I am the Good Shepherd.
Continuing our Lenten theme of “Who is Jesus?” this week we
look at Jesus in his work of providing for our needs, healing us, caring for
us, and loving us enough to lay down his life for us. The past few weeks we have looked more
theologically at aspects of Jesus’ life and work, but this week will look at
more pastoral dimensions of his ministry.
When Jesus says that he is the Good Shepherd, he is calling
to mind numerous Old Testament images.
While many Biblical figures like Moses and Joseph tended flocks, the main
human shepherd was King David. We know
David was so busy tending his father’s flocks that he was originally absent
from the banquet where Samuel anointed him as the next king. David was much like the shepherd Jesus
describes in another parable who went out and found the one lost sheep. David was even willing to risk his life, like
a good shepherd, hunting down bears or lions that took his sheep. He was not the hired hand who ran away, but
he fought off any threats that arose to the sheep, just like he later fought
off Goliath as a threat to his people.
We can be confident that Jesus, the Son of David is at least the
shepherd that his ancestor was.
Of course, an even greater shepherd than David is the
Lord. The Isaiah reading today describes
God as feeding his flock and caring tenderly for the little lambs. Even more well-known, in Psalm twenty-three
David describes the shepherding role of God.
The Lord ensures we have what we need.
He gives us safe places to rest.
He ensures we walk in the right ways.
He protects us from all evil. He
gives to us in abundance that not even our enemies can prevent. He gives us a place to dwell with him
forever. Jesus claims the psalm’s
description for himself when he promises, “I am the Good Shepherd.”
Jesus adds three specific elements in his description of
himself as Good Shepherd. In some ways
they are implicit in earlier Biblical shepherding accounts, but Jesus draws
them out. First, Jesus emphasizes that
he knows his sheep and his sheep know him.
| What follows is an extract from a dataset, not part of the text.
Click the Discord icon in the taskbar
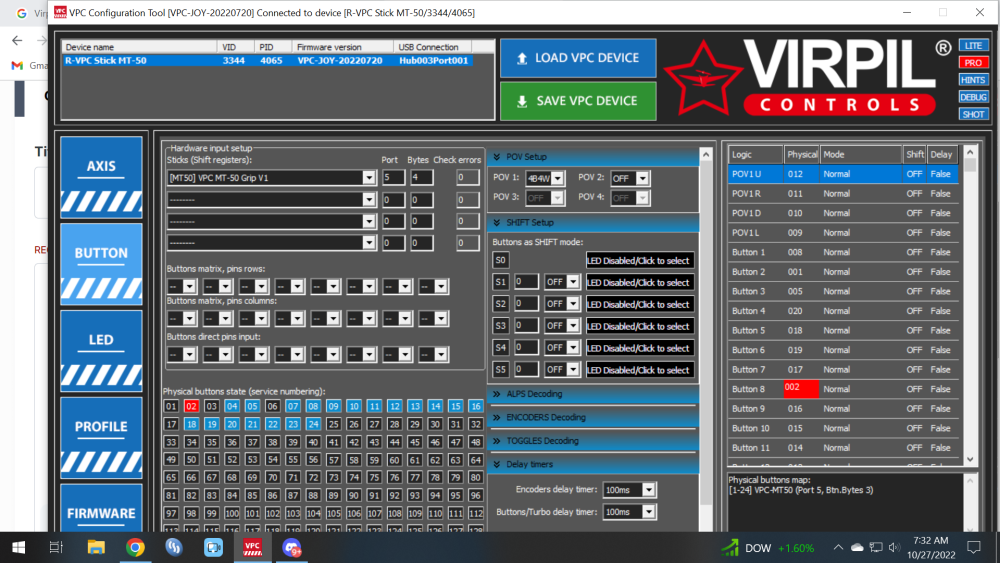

His sheep recognize his voice and follow after him. The clearest scriptural example is after the
resurrection when Mary Magdalene at the tomb mistakes him for the gardener until
he calls her by name and she recognizes him.
But the way the disciples leave their nets and follow him also shows how
Jesus’ voice is recognized by his own flock.
Second, Jesus says he has other sheep that do not belong to this
fold. He is not the shepherd of only
Israel, but of many peoples, and he is bringing us all together. Finally, and most importantly, the Good
Shepherd lays down his life for the sheep.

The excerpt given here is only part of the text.